CL_OUT_OF_HOST_MEMORY Error when running program in VTune/Advisor

dahubley · ‎12-23-2021

I'm trying to run the VTune analyzer on the simplest of simple programs and it looks like I have found a bug in the latest 2022.0.0 release of the tool. Has anyone else seen this error when trying to run OpenCL kernels on the CPU? It only happens in VTune the program runs without issue in MSVC debugger.

1> Native API failed. Native API returns: -6 (CL_OUT_OF_HOST_MEMORY) -6 (CL_OUT_OF_HOST_MEMORY)

I have attached a copy of the MSVC solution for anyone interested.

IDE: MSVC 2019 Version 16.11.7

OS: Windows 11

Processor: Intel i5-1135G7

Driver: 30.0.101.1191

OpenCL: 3.0

Anyone else encounter this?

RahulU_Intel · ‎12-24-2021

Hi,

We are investigating your issue at our end.. We will get back to you soon with an update.

Thanks

Rahul

dahubley · ‎12-24-2021

Thanks,

Let me know if/when you're able to reproduce the error and if I can provide any additional information!

Drew

RahulU_Intel · ‎12-27-2021

Hi,

We were able to reproduce your issue at our end. We are working on this internally. We will get back to you soon with an update.

Thanks

Rahul

Vinutha_SV · ‎01-10-2022

Hi,

Did you run VTune from standalone version or VS integrated one? Which analysis was run?
******
### List of tasks:
A. Can you retype the VTune forum thread from "CL_OUT_OF_HOST_MEMORY Error when" up to and including "for anyone interested."?
B. Answer these about the VTune forum thread:
(i) Which release of the tool does the first poster believe contains a bug?
(ii) What operating system does the first poster list?
(iii) On what date does RahulU_Intel report reproducing the issue?
C. How might the VTune forum thread go on from its last post?

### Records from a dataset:
******
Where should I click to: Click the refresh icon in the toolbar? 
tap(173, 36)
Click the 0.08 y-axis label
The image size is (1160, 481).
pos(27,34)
******
### Task-by-task outputs:
A.
CL_OUT_OF_HOST_MEMORY Error when running program in VTune/Advisor

dahubley · ‎12-23-2021

I'm trying to run the VTune analyzer on the simplest of simple programs and it looks like I have found a bug in the latest 2022.0.0 release of the tool. Has anyone else seen this error when trying to run OpenCL kernels on the CPU? It only happens in VTune the program runs without issue in MSVC debugger.

1> Native API failed. Native API returns: -6 (CL_OUT_OF_HOST_MEMORY) -6 (CL_OUT_OF_HOST_MEMORY)

I have attached a copy of the MSVC solution for anyone interested.

B.
(i) 2022.0.0
(ii) Windows 11
(iii) 12-27-2021

C.
RahulU_Intel · ‎01-26-2022

Hi,

We are working on this internally. We will get back to you soon with an update.

Thanks

Rahul

SergeyD_Intel · ‎01-27-2022

Hello

Thanks for report as well as for reproducer.

1) Could you clarify oneAPI version do you use?

2) Could you attach self-check report? (self_check.py is located in bin64 directory)

3) Do you use integrated or discrete GPU (if "yes" which one)?

4) Could you add CLI command of your analysis? You could get the row from UI here:

Best regards,

Sergey

dahubley · ‎01-27-2022

1) OneAPI 2022.0.0

2) See Below

3) Integrated, Intel Xe included with Processor 11th Gen Intel(R) Core(TM) i5-1135G

4) "C:\Program Files (x86)\Intel\oneAPI\vtune\2022.0.0\bin64\vtune" -collect gpu-offload -app-working-dir C:\Users\dahub\source\repos\DPCPPConsoleApplication1\DPCPPConsoleApplication2\ --app-working-dir=C:\Users\dahub\source\repos\DPCPPConsoleApplication1\DPCPPConsoleApplication2\ -- C:\Users\dahub\source\repos\DPCPPConsoleApplication1\x64\Release\DPCPPConsoleApplication2.exe

-------------------------------------------------

Script output starts here

Intel(R) VTune(TM) Profiler Self Check Utility
Copyright (C) 2009-2020 Intel Corporation. All rights reserved.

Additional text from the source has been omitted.